Book Reviews -- By: Anonymous

Journal: Grace Journal
Volume: GJ 08:3 (Fall 1967)
Article: Book Reviews
Author: Anonymous


Book Reviews

Theology in Reconstruction. By T. F. Torrance. William B. Eerdmans Publishing Company, Grand Rapids, Michigan, 1965. 288 pp. $5.00.

This volume written by the Professor of Christian Dogmatics in the University of Edinburgh is a most stimulating and challenging study. The fifteen chapters are essays written by the author in the course of dialogue with modern thought analyzing the basic intellectual challenges to the Christian church. A careful perusal of these essays will be most rewarding to theologians who also seek to be relevant in our modern dialogue.

The idea of reconstruction in modern theology has usually been associated with strange and heretical doctrines which have no scriptural justification nor creedal affirmations from the past. Dr. Torrance finds validity in the concept of reconstruction, since theological statements do not carry their truth in themselves, but are true only in so far as they direct us away from ourselves to the one Truth of God. Theologians must never sit loose to their prejudices, but must allow the objective Word from God to man to stand in judgment over all their concepts and definitions. The Church must never stand aside from what is going on in the world for it is only within the world, and not outside of it, that she lives and acts and speaks, and fulfills her mission. The Church is forced to think through her convictions particularly in times of change in the cosmological viewpoint of the world. The basic Apostolic truth must be expressed in conceptual forms that will communicate answers to the perplexities of modern thought.

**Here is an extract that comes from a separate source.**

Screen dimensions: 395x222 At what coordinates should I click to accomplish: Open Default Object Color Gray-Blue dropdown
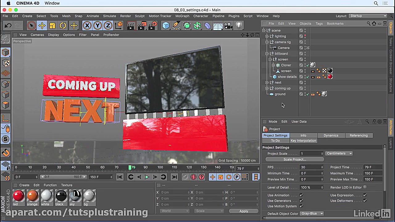(312, 214)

The Church will fail and inevitably be flung aside if it takes the road of subjectivity in its work of theological reconstruction. This only offers a Christianity as some sort of self expression of the human spirit. The author cannot see any reformation coming to its fulfillment and taking its place within the thinking of man except that which is wholly committed to belief in the Creator and Redeemer God, and which takes seriously and realistically the stupendous fact of the Incarnation, and except that which develops its theological understanding not by means of its own artistic creations, but through rigorous and disciplined obedience to the objective reality of the Word of God made flesh in Jesus Christ.

The reconstruction restates and preserves the truth of the ecumenical creeds and Reformation in order to speak meaningfully to the modern debate. Evangelicals will be disappointed that Dr. Torrance has not interpreted the authority of Scripture in terms of the inerrancy and infallibility of the written word. The principle of the omoousian does indeed mean that in Jesus Christ in our flesh and history we have in person the eternal Word of God,...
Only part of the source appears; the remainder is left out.